▸ REQUISITI DEL COMPITO
[A] Secondo il testo sul libro di Enrico Prevedello, perché Luciano Franceschi è finito in carcere?
[B] Trascrivi fedelmente il passo della sezione del testo che comincia da "Prevedello entra nel" e si conclude con "Lo abbiamo intervistato.".

▸ SEZIONE DEL TESTO
+++
Una rivolta. Orizzonti e confini del Nord-Est di Enrico Prevedello (Nottetempo, 2024) è un libro testimoniale.
Racconta la storia di un uomo, Luciano Franceschi, finito in carcere per aver sparato a un banchiere di Campodarsego che non gli voleva concedere un mutuo.
Racconta la storia di una follia: istituire un governo autonomo, guidato da una manciata di persone, che potesse rifarsi ai fasti di un tempo finito da oltre due secoli.
Racconta la storia di un luogo: Borgoricco, nel Veneto nebbioso e produttivo, punteggiato di case, fabbriche, allevamenti, attività a conduzione familiare su cui non scende mai la notte. Luoghi dove fatti come questi sono potuti accadere, e i protagonisti sono nati, cresciuti, hanno cercato il proprio senso.
Racconta, infine, la storia dell’io narrante, Enrico Prevedello, autore di questo libro – che non è un romanzo, non è un memoir, non è un saggio, non è autofiction – accidentalmente amico fraterno del figlio del protagonista e quindi spettatore vicino di questa storia. E poi, anni dopo, scrittore che cerca (e trova) la “giusta distanza”.
Luciano Franceschi era un piccolo imprenditore — con un caseificio, un allevamento di maiali, un piccolo alimentari di paese — sodale di quei “serenissimi” che nel 1997 conquistarono il campanile di San Marco con una specie di carro armato, issandovi la bandiera con il leone marciano.
Prevedello entra nel budello della sua anima, cioè di quella di un uomo che ha veramente creduto di potersi autodeterminare: “Luciano si era detto: mi sta bene che i vecchietti si facciano la strada fino alle poste di Camposampiero sotto il vento e la pioggia? No, allora faccio riaprire queste, a Borgoricco”.
Pennella un territorio all’apparenza lineare ma in realtà stratificato, nella sua solo apparente banalità: “Ci sono segni più evidenti, più condivisi, in alcuni casi esplicitati con cartelli e segnali, ma i limiti e i luoghi vivi li percepiamo con un senso che non sta negli occhi o sulla pelle”.
Infine, sfida la lingua e il genere letterario a seguirlo in mare aperto, dove i confini non hanno possibilità di esistere.
Lo abbiamo intervistato.
1. In “Una rivolta” racconti una storia di cronaca che ti ha sfiorato per vicinanza geografica e personale (il figlio del protagonista è un tuo amico) e in cui hai deciso di dire “io”. Come hai trovato il punto di vista e la giusta distanza per fare delle vicende pubbliche (ma anche private) di un uomo un romanzo letterario (sempre che tecnicamente di romanzo si tratti)? Per fare due nomi mi vengono in mente Emmanuel Carrère e Truman Capote…
Questi due autori sono stati, assieme a Vitaliano Trevisan, due riferimenti molto importanti per la scrittura del libro. Dal primo ho preso la faccia tosta di credere di avere un punto di vista interessante per raccontare una storia, ma anche la consapevolezza di non essere Carrère, e che quindi nessuno sarebbe stato interessato ad ascoltarla a priori. Da Capote ho preso l’ossessione per la possibilità di interrogare gli atti degli altri in cerca di qualcosa di universale, ma anche la consapevolezza di non non voler usare uno stile preciso e inarrestabile come il suo, sia perché non sarebbe stato utile a raccontare il mio libro, sia perché non ne sarei stato capace. Allora, per raccontare una storia mentre la stavo ancora capendo, ho deciso di comprenderla, nel senso di farla entrare in me e nello stesso movimento mettere me nella storia.
+++
▸ ESTRATTO DEI DATI
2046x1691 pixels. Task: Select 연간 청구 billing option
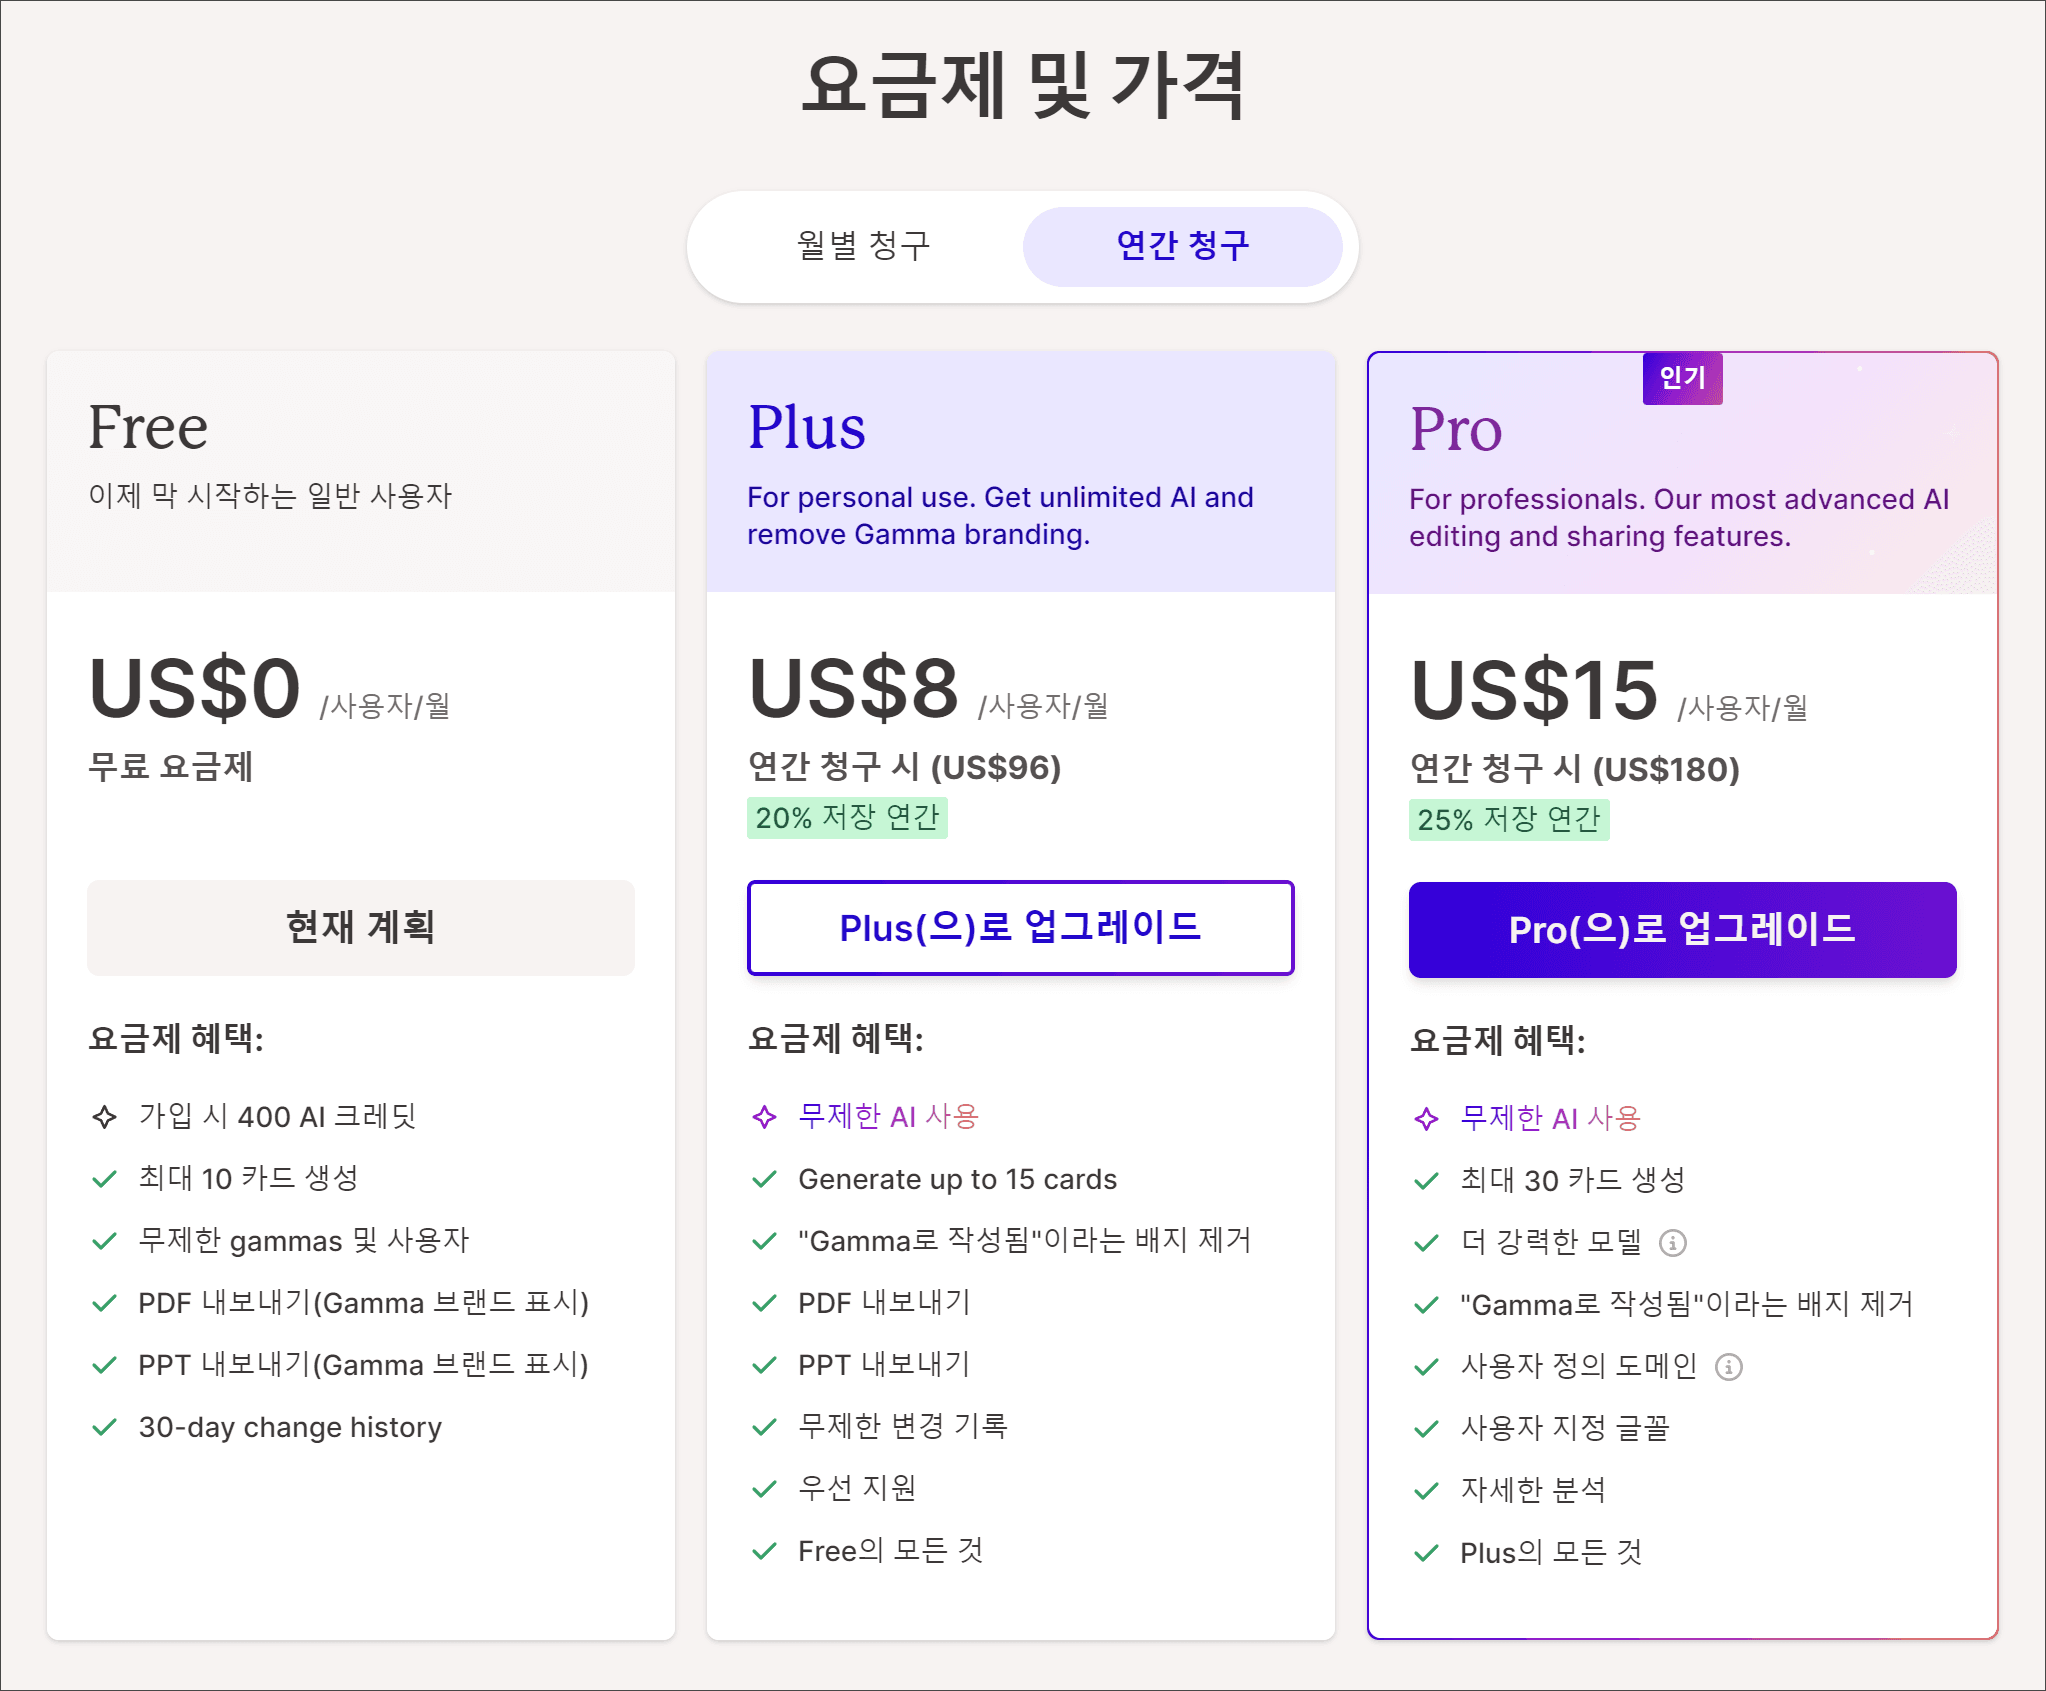pos(1182,246)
+++
▸ RISPOSTE PER COMPITO
[A] Per aver sparato a un banchiere di Campodarsego che non gli voleva concedere un mutuo.

[B]
Prevedello entra nel budello della sua anima, cioè di quella di un uomo che ha veramente creduto di potersi autodeterminare: “Luciano si era detto: mi sta bene che i vecchietti si facciano la strada fino alle poste di Camposampiero sotto il vento e la pioggia? No, allora faccio riaprire queste, a Borgoricco”.
Pennella un territorio all’apparenza lineare ma in realtà stratificato, nella sua solo apparente banalità: “Ci sono segni più evidenti, più condivisi, in alcuni casi esplicitati con cartelli e segnali, ma i limiti e i luoghi vivi li percepiamo con un senso che non sta negli occhi o sulla pelle”.
Infine, sfida la lingua e il genere letterario a seguirlo in mare aperto, dove i confini non hanno possibilità di esistere.
Lo abbiamo intervistato.